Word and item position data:
┄┄┄┄┄┄┄┄┄┄

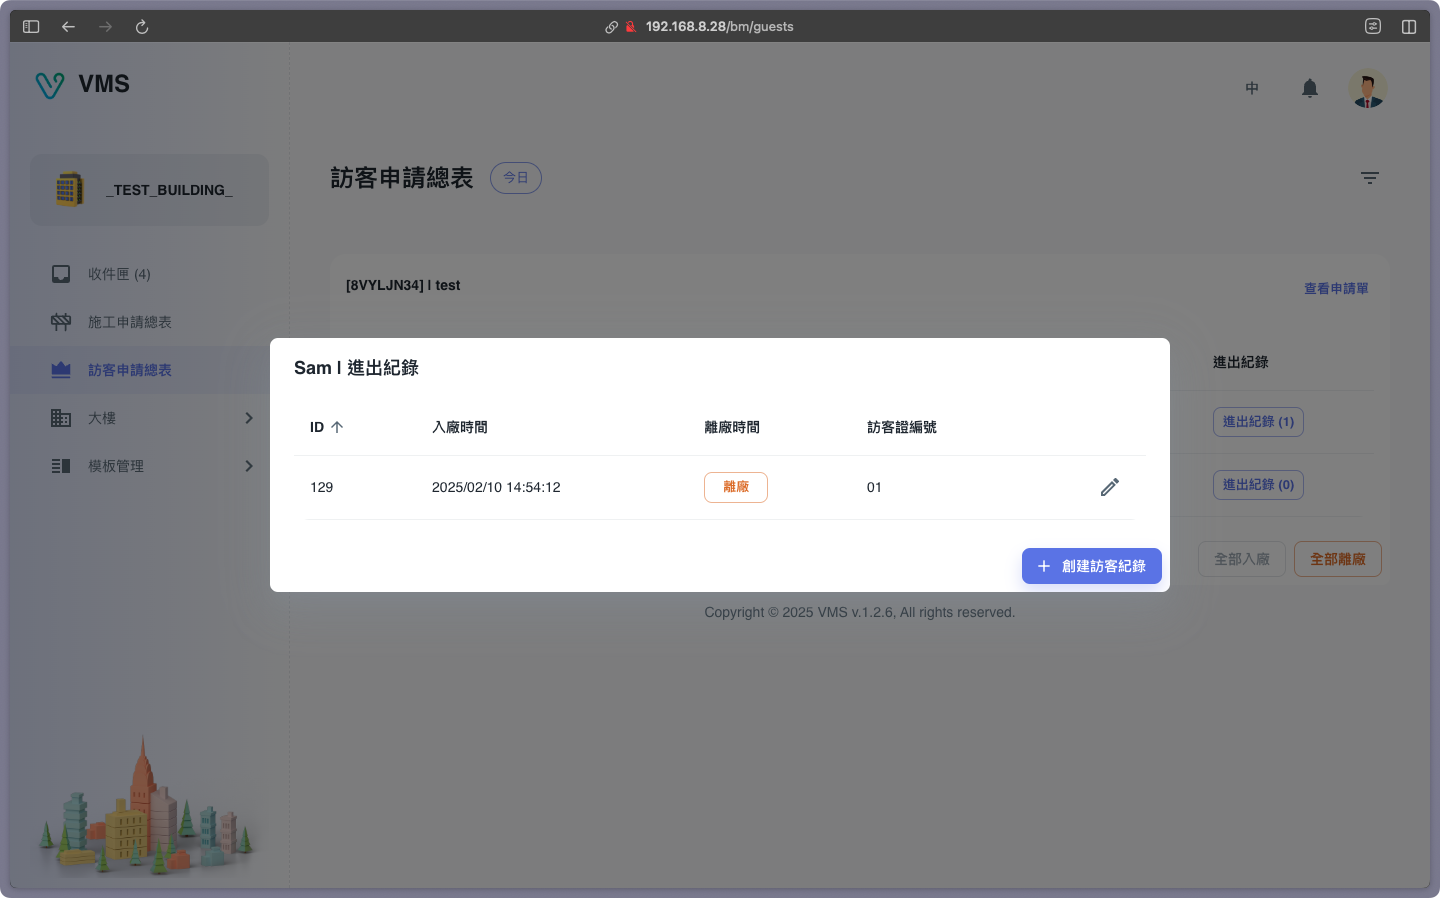This screenshot has height=898, width=1440.
Task: Go back using the browser back arrow
Action: [x=68, y=27]
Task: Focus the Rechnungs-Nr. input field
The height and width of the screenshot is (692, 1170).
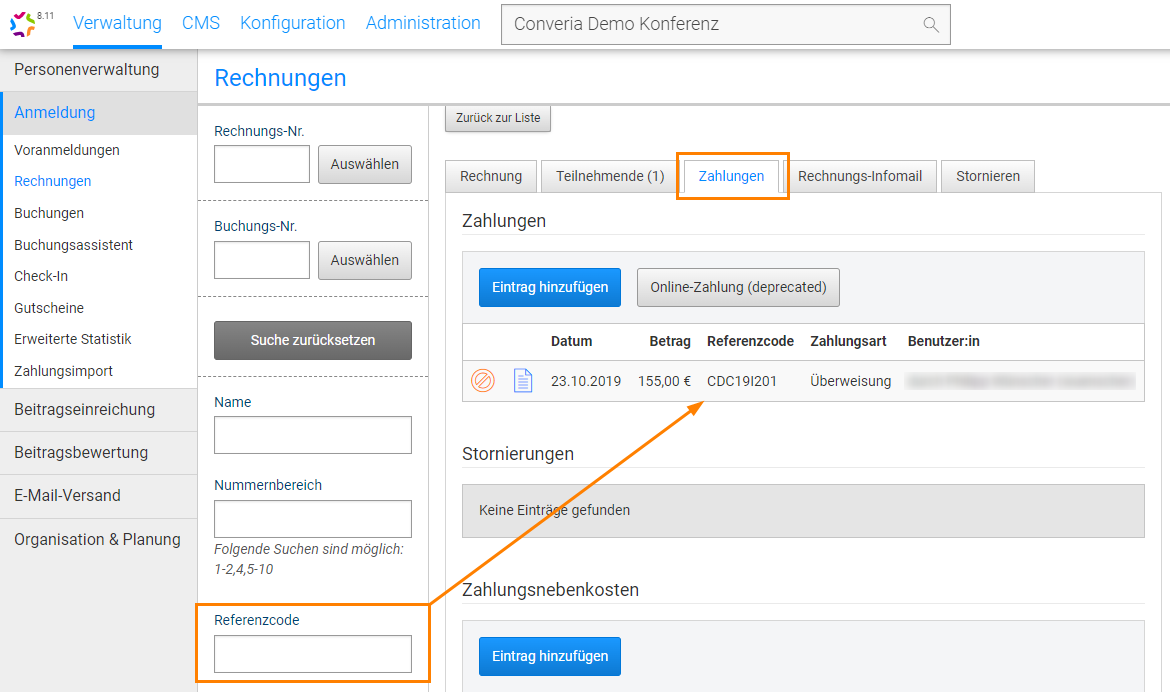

┄┄┄┄┄┄┄┄┄┄

THE TASK >> Format the lines of the data above as a numbered list, skipping any blank lines and leaving out the pictures.

CORRECT OUTPUT >>
1. This screenshot has height=898, width=1440.
2. Task: Go back using the browser back arrow
3. Action: [x=68, y=27]
4. Task: Focus the Rechnungs-Nr. input field
5. The height and width of the screenshot is (692, 1170).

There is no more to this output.